Маша смотрела на покрасневшую Аню, которая прикусила язык и растерялась, не находя слов в защиту того, кто казался ей настоящим, пусть немного грубоватым и неотесанным. Конечно, у Татьяны с Лехой старые счеты, это было понятно всем. Но зачем равнять всех парней? Это Маше было непонятно. Татьяна продолжала:

— Вот скажи, что может твой Леха? Он и не знает, как связать пару ласковых слов. Он не знает, как и с какой буквы начинается слово пожалуйста!.. Как верблюд над Честноковским проспектом. Только и знает, что курить да плеваться при всех!

Аня и Маша посмотрели направо, где над поселковой дорогой на высокой горе располагалась скала с таким названием. В действительности природное изваяние чем-то напоминало издали двугорбого верблюда, но никак не походило на Алексея. Однако это сравнение им показалось забавным, на что они отреагировали дружным смехом.

Завидев барак для приезжих, они взяли друг друга под ручки и пошли медленно, степенно, как гусыни, возвращающиеся от реки к дому. Казалось, что каждая из них хотела сказать: «Посмотрите, какие мы красивые и недоступные! Нам никто не нужен, и здесь мы оказались совершенно случайно!»

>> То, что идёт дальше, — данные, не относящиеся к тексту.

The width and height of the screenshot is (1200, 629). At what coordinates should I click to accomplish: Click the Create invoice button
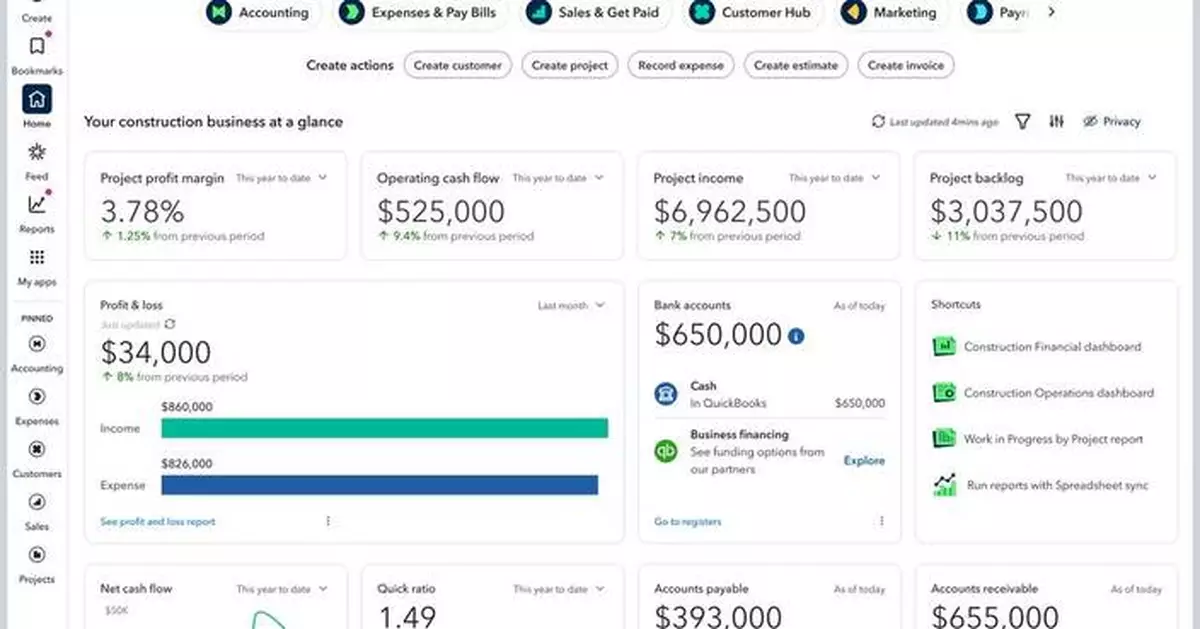pyautogui.click(x=905, y=65)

Однако каждая косым взглядом наблюдала за окнами, в нетерпении желая поскорее увидеть тех, ради кого они пришли этим вечером.

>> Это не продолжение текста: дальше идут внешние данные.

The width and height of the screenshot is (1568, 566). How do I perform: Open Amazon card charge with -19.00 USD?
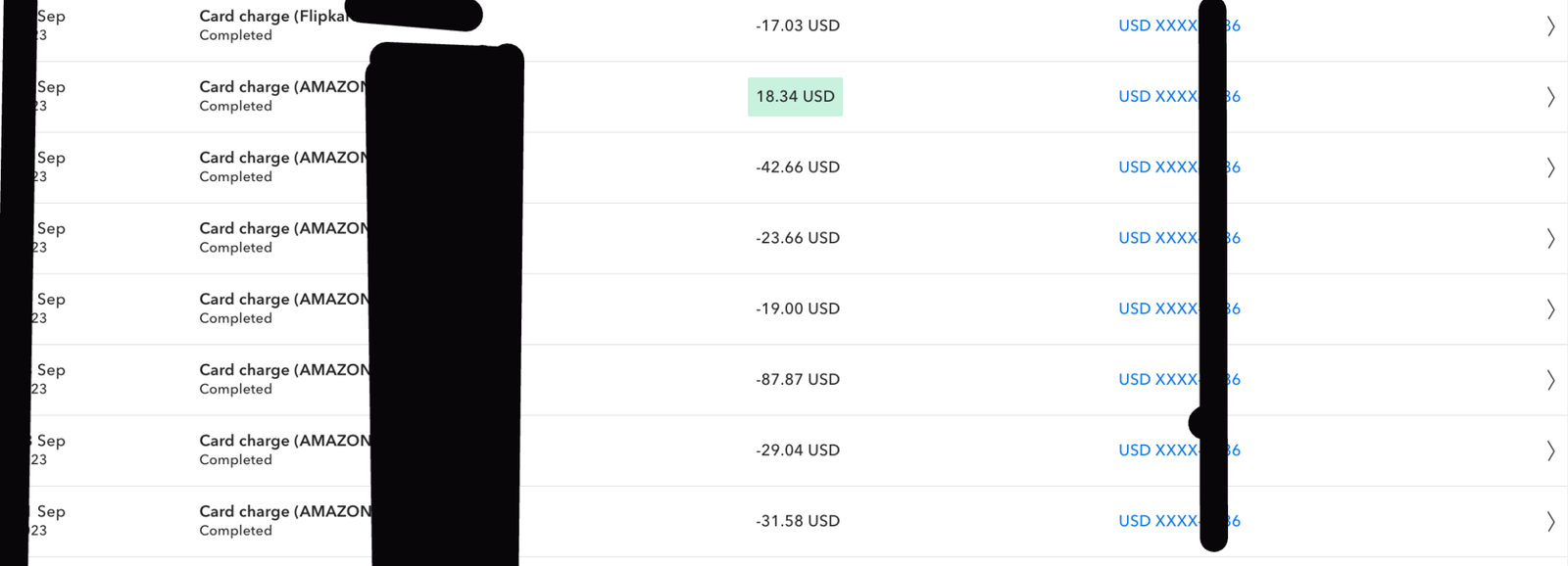(284, 300)
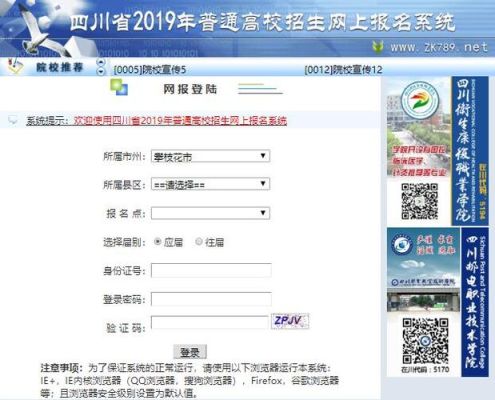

Их уже ждали. Из глубины барака за ними наблюдали три пары оценивающих глаз. Как только троица поравнялась с покосившимися воротами, дверь барака противно скрипнула, и на крыльце появился чернявый парень. Обворожительно улыбаясь, он приветливо воскликнул:

— Красавицы! Далеко ли путь держите?

— Гуляем от скуки, делать нечего, — как бы нехотя ответила Татьяна.

— Может быть, заглянете на огонек, составите нам компанию? Да, кстати! У нашего Сергея сегодня день рождения! — соблюдая приличия и не упоминая о тайной договоренности, ласкал девичьи ушки парень.

После приглашения девчата зашептались между собой, а Федя уже настойчиво подталкивал их к крылечку и, не переставая рассыпаться в любезностях, незаметно для всех ущипнул Татьяну за бок.

Перед девчатами услужливо открылась входная дверь, и подруги очутились в полусумрачном помещении, напоминающем мамаево побоище.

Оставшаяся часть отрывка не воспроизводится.